◆ PROMPT
Repeat every entry below exactly as given.

*** RECORDED DATA Section Begins ***

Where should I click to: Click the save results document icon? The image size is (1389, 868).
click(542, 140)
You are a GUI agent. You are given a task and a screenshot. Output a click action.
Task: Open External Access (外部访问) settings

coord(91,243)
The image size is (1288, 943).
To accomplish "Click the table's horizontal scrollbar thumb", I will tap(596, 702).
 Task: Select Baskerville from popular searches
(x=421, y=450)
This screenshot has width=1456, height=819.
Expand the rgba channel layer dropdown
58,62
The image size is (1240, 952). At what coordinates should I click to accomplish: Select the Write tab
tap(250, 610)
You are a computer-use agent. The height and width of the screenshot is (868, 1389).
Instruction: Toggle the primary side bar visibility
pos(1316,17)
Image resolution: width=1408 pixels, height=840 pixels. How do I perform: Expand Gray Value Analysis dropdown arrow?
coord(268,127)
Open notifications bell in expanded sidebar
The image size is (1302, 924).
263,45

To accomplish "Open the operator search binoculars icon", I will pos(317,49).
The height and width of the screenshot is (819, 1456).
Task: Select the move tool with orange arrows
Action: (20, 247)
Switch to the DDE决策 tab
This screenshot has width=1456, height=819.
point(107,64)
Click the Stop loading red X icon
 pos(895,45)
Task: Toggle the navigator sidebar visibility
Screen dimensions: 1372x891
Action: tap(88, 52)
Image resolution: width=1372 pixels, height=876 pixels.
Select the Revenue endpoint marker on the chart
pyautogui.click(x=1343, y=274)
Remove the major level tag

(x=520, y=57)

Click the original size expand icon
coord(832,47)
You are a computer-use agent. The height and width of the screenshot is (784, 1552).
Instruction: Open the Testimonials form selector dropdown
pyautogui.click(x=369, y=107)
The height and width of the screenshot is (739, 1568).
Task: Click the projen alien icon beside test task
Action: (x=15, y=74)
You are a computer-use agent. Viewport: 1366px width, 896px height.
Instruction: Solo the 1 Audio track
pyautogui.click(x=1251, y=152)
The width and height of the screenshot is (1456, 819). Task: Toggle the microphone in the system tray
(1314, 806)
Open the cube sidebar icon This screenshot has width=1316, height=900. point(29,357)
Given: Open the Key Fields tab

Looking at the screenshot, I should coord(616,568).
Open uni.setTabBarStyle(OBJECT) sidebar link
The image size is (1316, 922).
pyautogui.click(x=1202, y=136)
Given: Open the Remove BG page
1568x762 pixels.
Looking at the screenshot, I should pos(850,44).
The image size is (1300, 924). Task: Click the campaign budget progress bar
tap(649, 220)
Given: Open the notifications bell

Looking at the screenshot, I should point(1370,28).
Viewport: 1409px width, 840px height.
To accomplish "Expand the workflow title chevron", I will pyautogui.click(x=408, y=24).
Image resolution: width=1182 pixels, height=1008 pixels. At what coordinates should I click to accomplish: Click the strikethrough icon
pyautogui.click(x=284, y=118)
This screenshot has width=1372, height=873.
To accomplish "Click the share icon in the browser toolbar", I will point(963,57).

*** RECORDED DATA Section Ends ***

◆ EXERCISE SOLUTION
Where should I click to: Click the save results document icon? The image size is (1389, 868).
click(542, 140)
You are a GUI agent. You are given a task and a screenshot. Output a click action.
Task: Open External Access (外部访问) settings

coord(91,243)
The image size is (1288, 943).
To accomplish "Click the table's horizontal scrollbar thumb", I will tap(596, 702).
 Task: Select Baskerville from popular searches
(x=421, y=450)
This screenshot has width=1456, height=819.
Expand the rgba channel layer dropdown
58,62
The image size is (1240, 952). At what coordinates should I click to accomplish: Select the Write tab
tap(250, 610)
You are a computer-use agent. The height and width of the screenshot is (868, 1389).
Instruction: Toggle the primary side bar visibility
pos(1316,17)
Image resolution: width=1408 pixels, height=840 pixels. How do I perform: Expand Gray Value Analysis dropdown arrow?
coord(268,127)
Open notifications bell in expanded sidebar
The image size is (1302, 924).
263,45

To accomplish "Open the operator search binoculars icon", I will pos(317,49).
The height and width of the screenshot is (819, 1456).
Task: Select the move tool with orange arrows
Action: (20, 247)
Switch to the DDE决策 tab
This screenshot has width=1456, height=819.
point(107,64)
Click the Stop loading red X icon
 pos(895,45)
Task: Toggle the navigator sidebar visibility
Screen dimensions: 1372x891
Action: tap(88, 52)
Image resolution: width=1372 pixels, height=876 pixels.
Select the Revenue endpoint marker on the chart
pyautogui.click(x=1343, y=274)
Remove the major level tag

(x=520, y=57)

Click the original size expand icon
coord(832,47)
You are a computer-use agent. The height and width of the screenshot is (784, 1552).
Instruction: Open the Testimonials form selector dropdown
pyautogui.click(x=369, y=107)
The height and width of the screenshot is (739, 1568).
Task: Click the projen alien icon beside test task
Action: (x=15, y=74)
You are a computer-use agent. Viewport: 1366px width, 896px height.
Instruction: Solo the 1 Audio track
pyautogui.click(x=1251, y=152)
The width and height of the screenshot is (1456, 819). Task: Toggle the microphone in the system tray
(1314, 806)
Open the cube sidebar icon This screenshot has width=1316, height=900. point(29,357)
Given: Open the Key Fields tab

Looking at the screenshot, I should coord(616,568).
Open uni.setTabBarStyle(OBJECT) sidebar link
The image size is (1316, 922).
pyautogui.click(x=1202, y=136)
Given: Open the Remove BG page
1568x762 pixels.
Looking at the screenshot, I should pos(850,44).
The image size is (1300, 924). Task: Click the campaign budget progress bar
tap(649, 220)
Given: Open the notifications bell

Looking at the screenshot, I should point(1370,28).
Viewport: 1409px width, 840px height.
To accomplish "Expand the workflow title chevron", I will pyautogui.click(x=408, y=24).
Image resolution: width=1182 pixels, height=1008 pixels. At what coordinates should I click to accomplish: Click the strikethrough icon
pyautogui.click(x=284, y=118)
This screenshot has width=1372, height=873.
To accomplish "Click the share icon in the browser toolbar", I will point(963,57).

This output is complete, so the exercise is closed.